Maybe I should vote purely in my own interest. That’s essentially what most people do, or claim they don’t do but do. Which party deposits the most money in my account, specifically mine, short-term and long? Forget women, children, the elderly, the poor, students. Think about Marcel. The Marcel who is 29, male, German citizen, self-employed, financially neither comfortable nor desperate, living on the internet with no children and no relatives yet in need of care. Is there a party for 29-year-old self-employed German men who spend too much time online? Probably not. And somehow voting on pure personal financial interest feels worse than not voting at all. I can’t make myself not care about other people, which is inconvenient.

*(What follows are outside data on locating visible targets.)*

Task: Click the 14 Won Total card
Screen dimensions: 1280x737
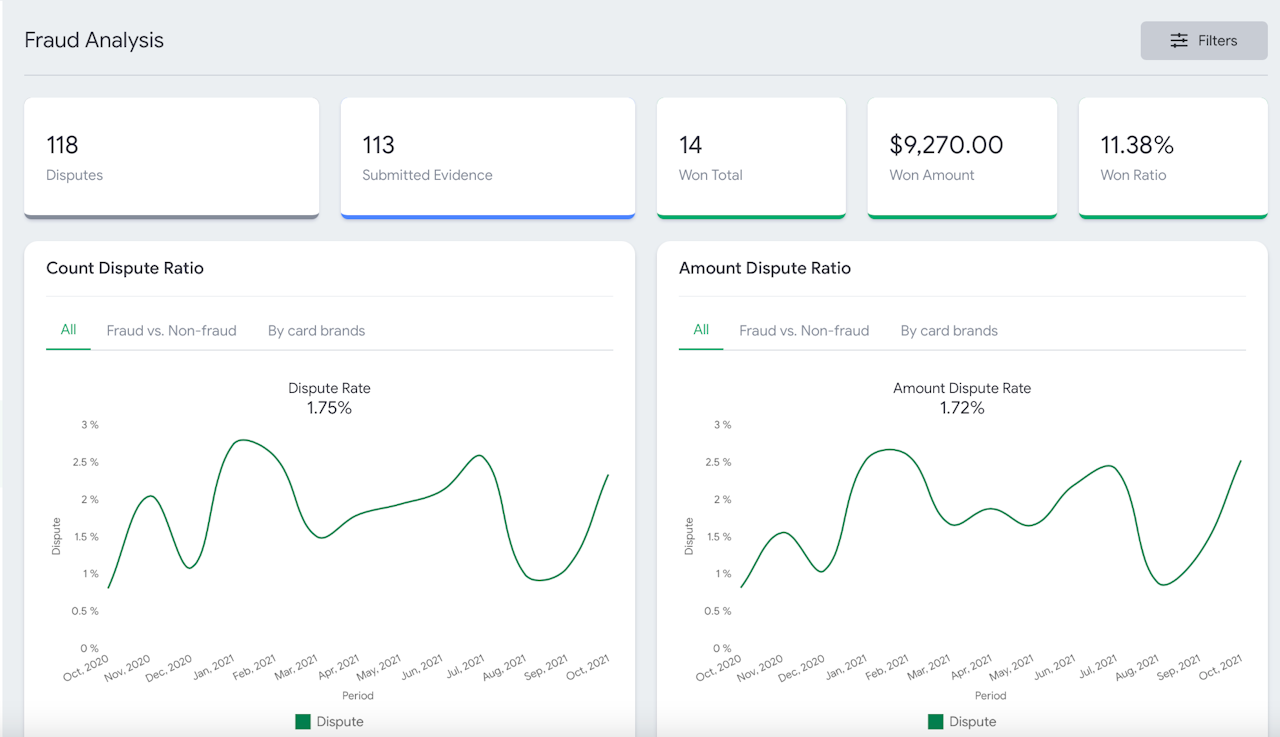Action: [x=751, y=157]
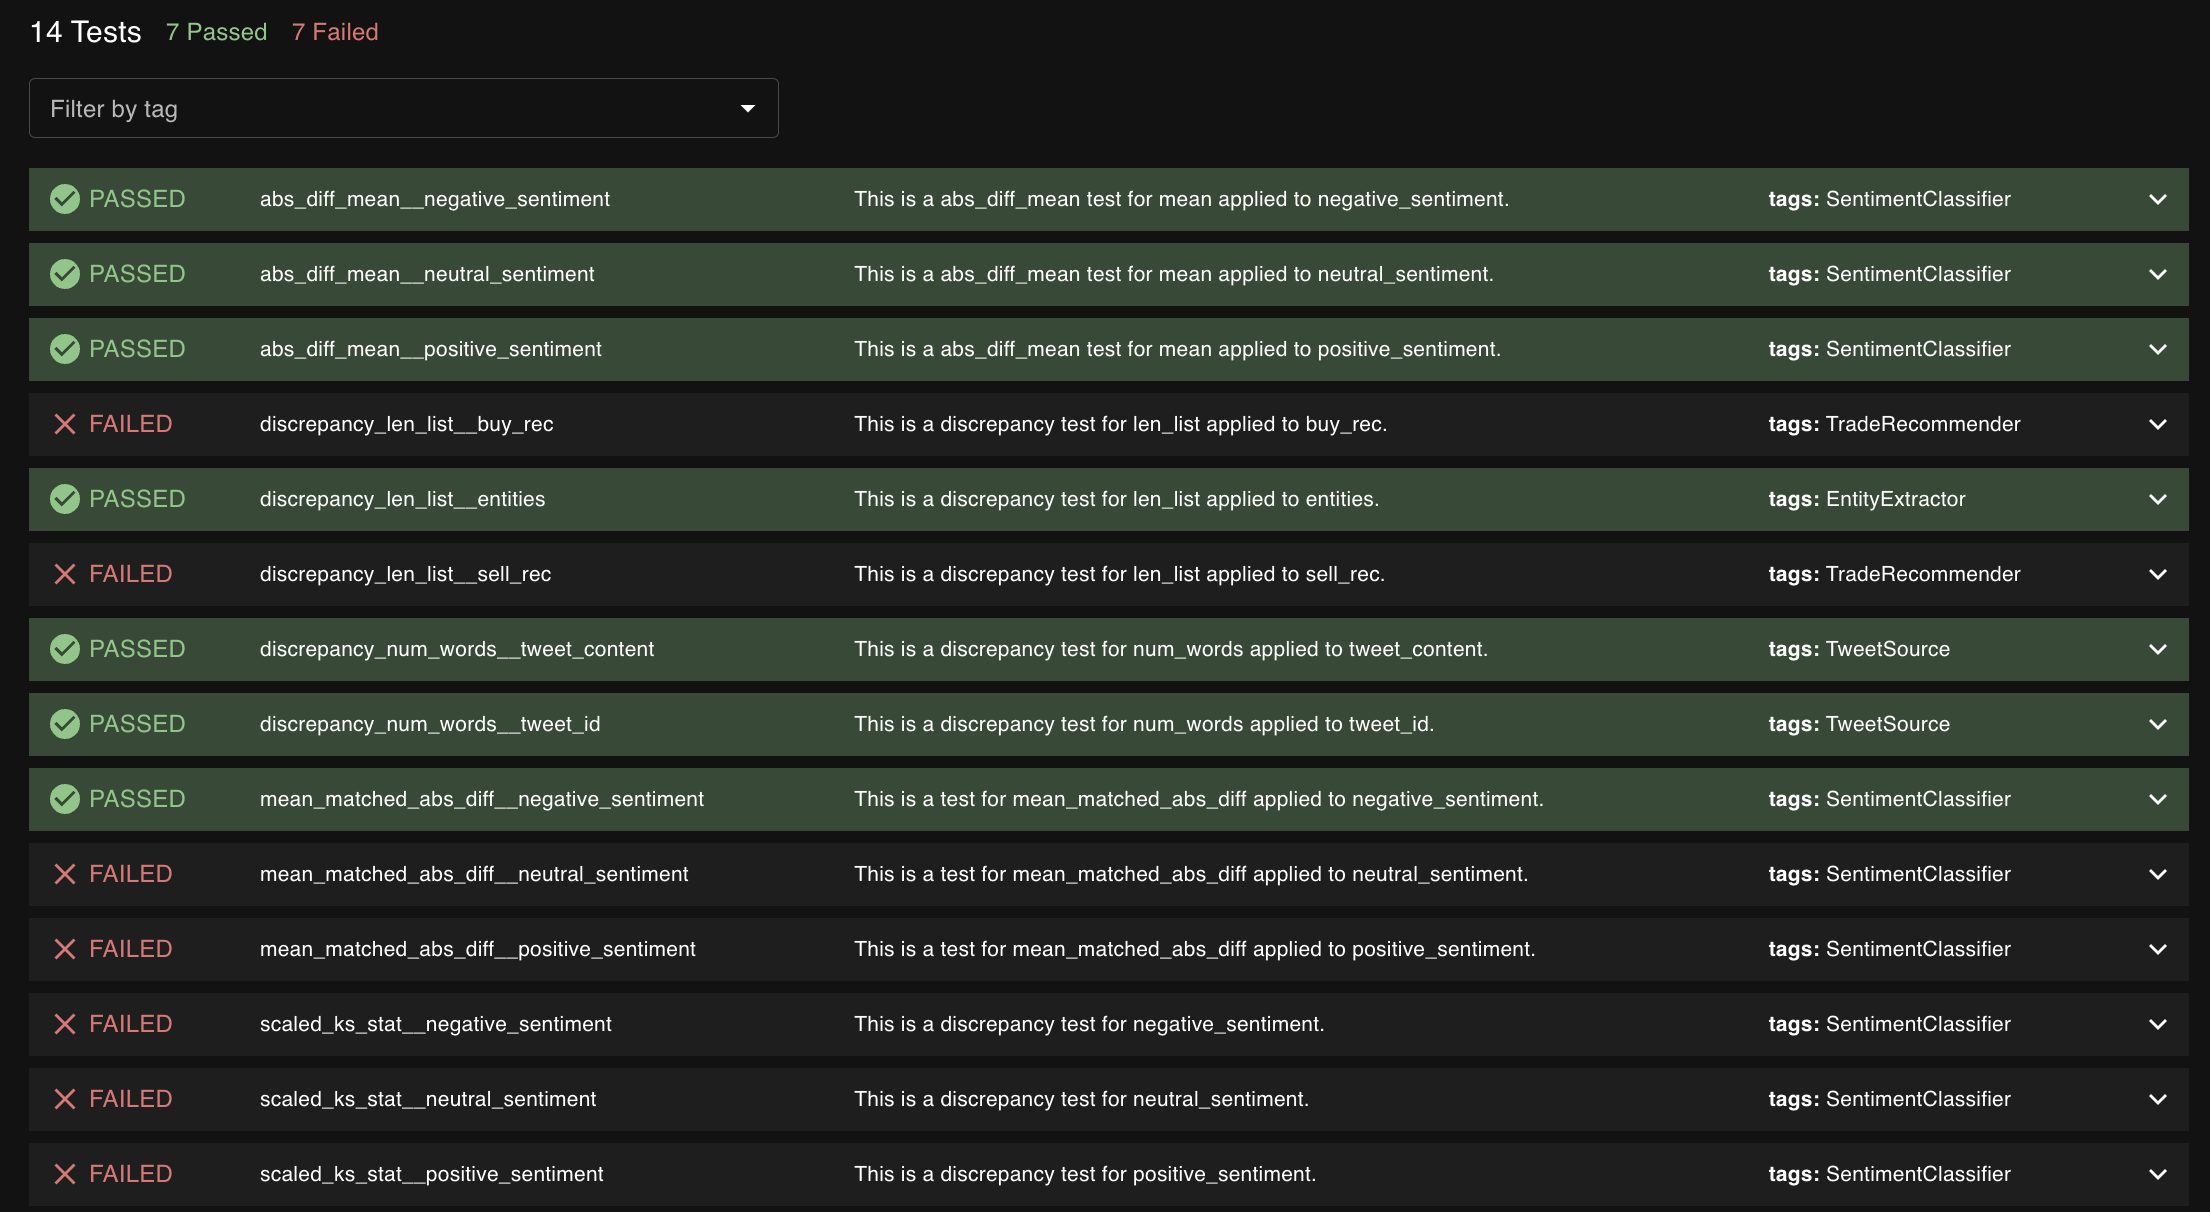Click TradeRecommender tag on buy_rec row
This screenshot has width=2210, height=1212.
[x=1922, y=424]
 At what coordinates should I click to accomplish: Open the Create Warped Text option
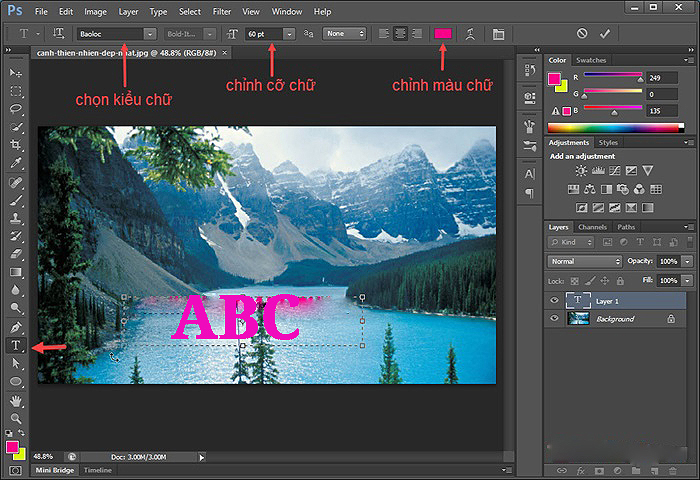coord(470,33)
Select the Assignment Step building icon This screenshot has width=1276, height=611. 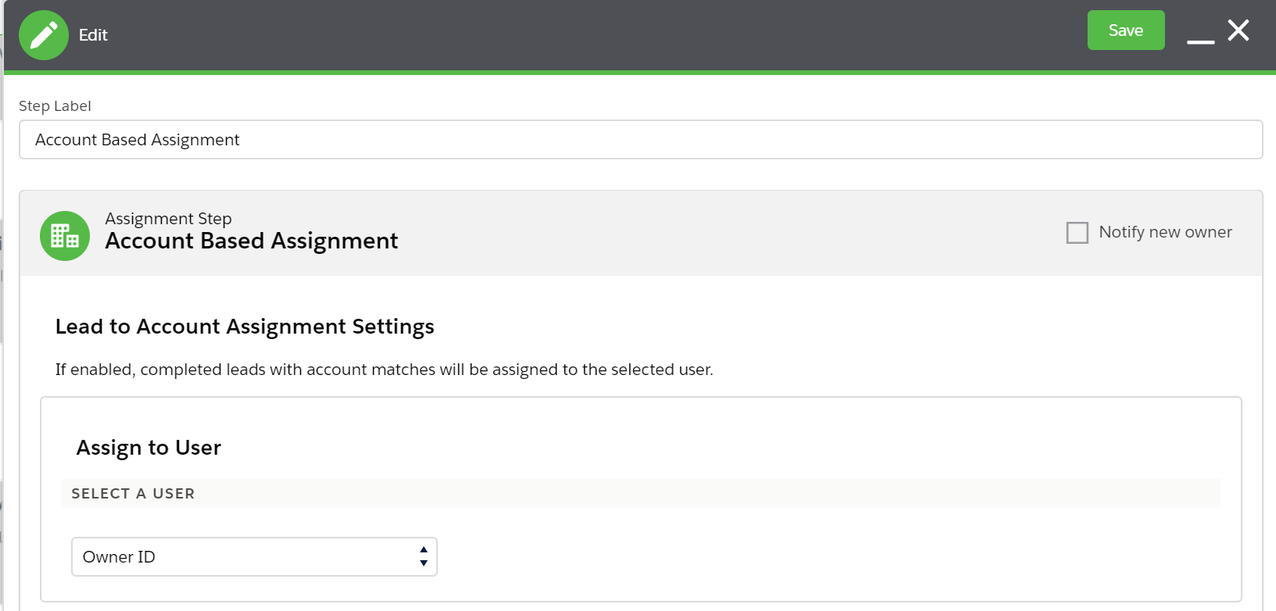click(64, 235)
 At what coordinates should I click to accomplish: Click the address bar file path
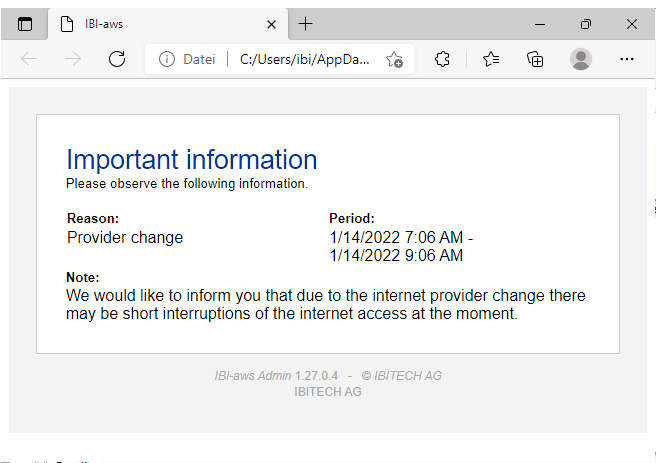coord(305,59)
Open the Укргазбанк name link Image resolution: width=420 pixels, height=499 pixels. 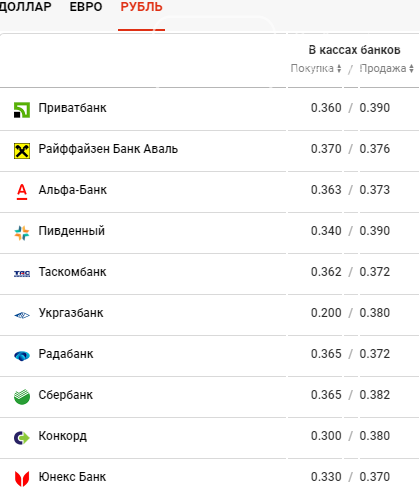tap(71, 313)
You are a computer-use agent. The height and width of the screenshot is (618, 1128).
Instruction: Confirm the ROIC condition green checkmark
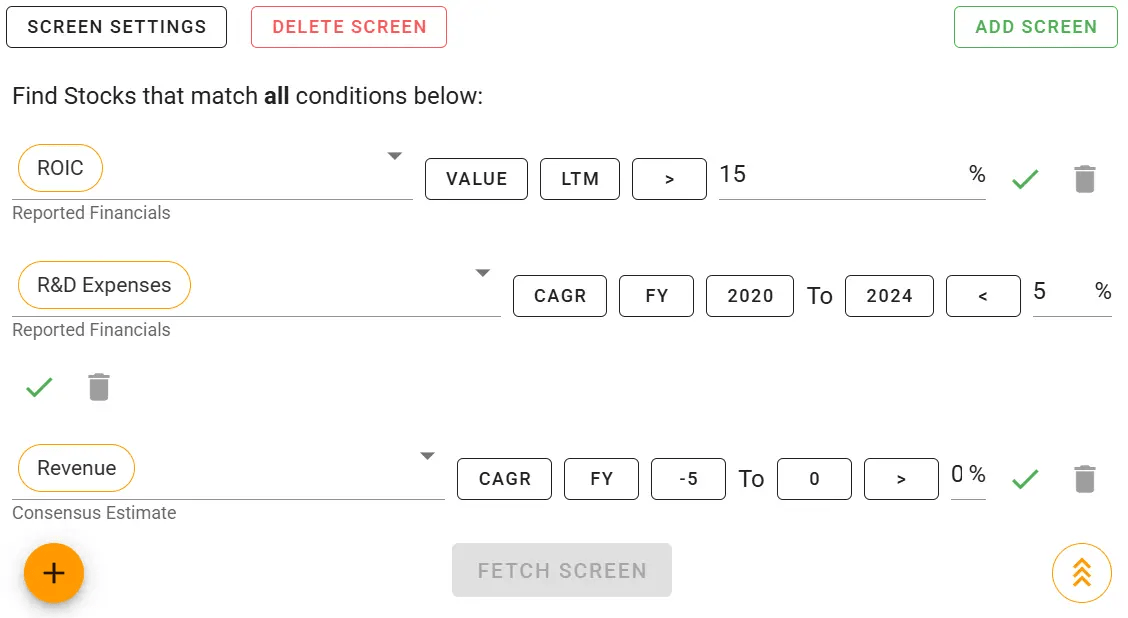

There’s still the NSA reading my emails. That matters to me. Maybe the Pirates after all? But don’t the Social Democrats want to address that too? And the Greens? And isn’t it somewhat obscene to make digital privacy my primary concern when Syria is happening? Can I vote Obama out? He’s not on the ballot here, but still.
It’s Thursday afternoon and I’m in a café in Berlin-Mitte watching well-dressed people in glasses attacking their MacBooks with great intensity. Coffee, water, a warm ham-and-cheese croissant. The Wi-Fi is occasionally slow. That is my problem. Someone who can sit in a central Berlin café on a weekday afternoon, order food, and complain about Wi-Fi does not have real problems. He has opinions. Maybe opinions are enough to justify a vote, even an uncertain one. Or maybe it means the vote itself is the luxury—something I can afford to treat as a philosophical puzzle because none of the outcomes will actually destroy me.
To vote at all, I think you have to be one of three things: selfish enough to vote your wallet, naive enough to believe in promises, or genuinely good-natured enough to think beyond yourself. None of these feel entirely available to me right now. And even if I locate the correct Marcel-aligned party and vote for them and they win, there’s no guarantee that a single one of my priorities becomes policy. The political weather might shift into something terrible directly above my head. Maybe I should have gone into politics myself and arranged things to my satisfaction. But then I wouldn’t be the man in the café.
"You hold the power in your hands—you alone decide the future!" the chancellor candidate says as the debate closes, snapping me out of it. I want to believe him. The way I want to believe a laundry detergent that promises to wash my shirts whiter than white—which is, if you think about it, also slightly discriminatory. Peer Steinbrück has a lot weighing on him right now. But at least one question isn’t keeping him up at night.